Definition: The Duality in Linear Programming states that every linear programming problem has another linear programming problem related to it and thus can be derived from it. The original linear programming problem is called “Primal,” while the derived linear problem is called “Dual.”
Before solving for the duality, the original linear programming problem is to be formulated in its standard form. Standard form means, all the variables in the problem should be non-negative and “≥,” ”≤” sign is used in the minimization case and the maximization case respectively.
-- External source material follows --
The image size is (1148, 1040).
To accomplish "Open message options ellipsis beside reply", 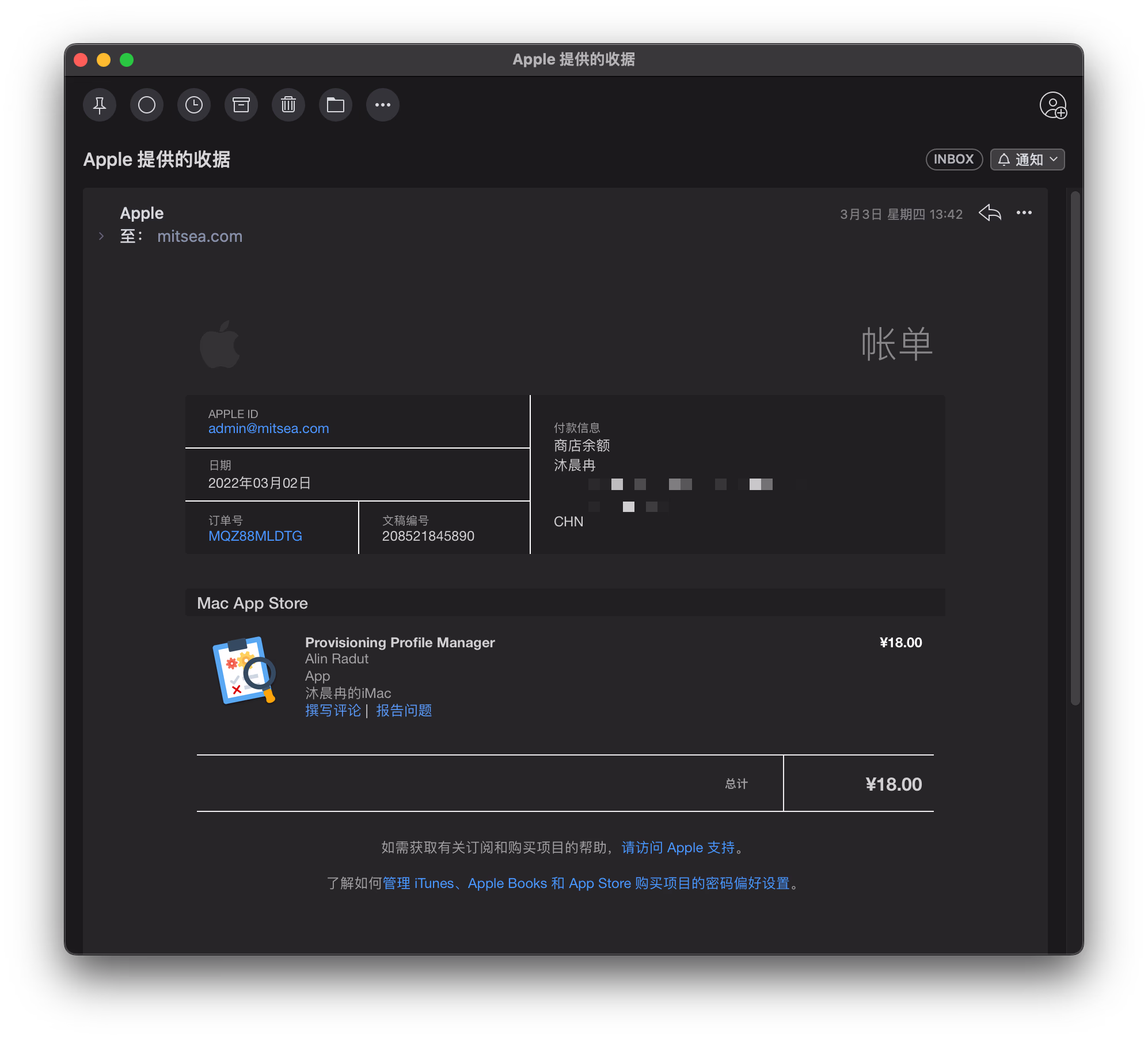I will pos(1024,213).
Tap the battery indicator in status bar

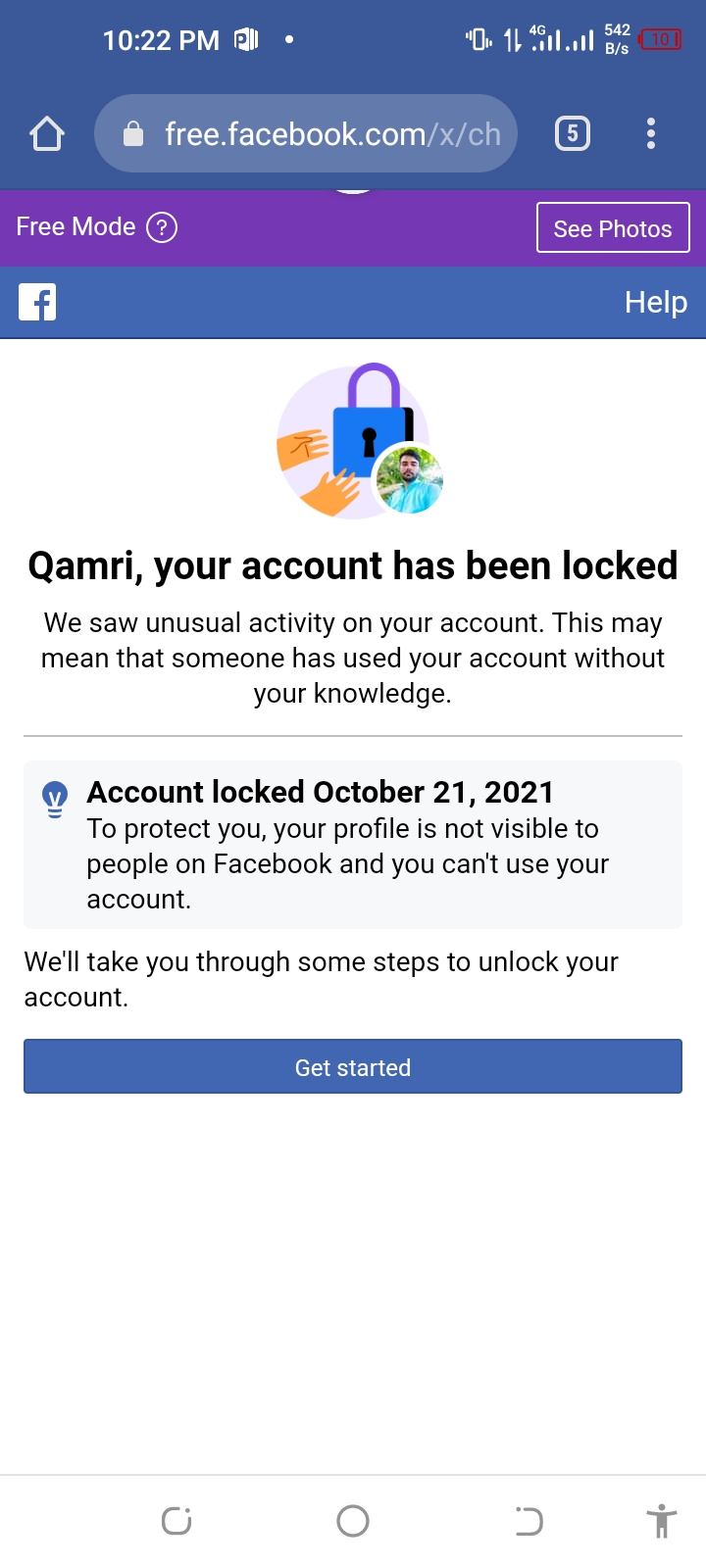[660, 40]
The concept of Duality can be well understood through a problem given below:
Z = 50x1+30x2
4x1 + 3x2 ≤ 100
3x1 + 5x2 ≤ 150
X1, x2 ≥ 0
The duality can be applied to the above original linear programming problem as:
G = 100y1+150y2
4y1 + 3y1 ≥ 50
3y1 +5y2 ≥ 30
Y1, y2 ≥ 0
The following observations were made while forming the dual linear programming problem:
- The primal or original linear programming problem is of the maximization type while the dual problem is of minimization type.
- The constraint values 100 and 150 of the primal problem have become the coefficient of dual variables y1 and y2 in the objective function of a dual problem and while the coefficient of the variables in the objective function of a primal problem has become the constraint value in the dual problem.
- The first column in the constraint inequality of primal problem has become the first row in a dual problem and similarly the second column of constraint has become the second row in the dual problem.
- The directions of inequalities have also changed, i.e. in the dual problem, the sign is the reverse of a primal problem. Such that in the primal problem, the inequality sign was “≤” but in the dual problem, the sign of inequality becomes “≥”.
Note: The dual of a dual problem is the primal problem.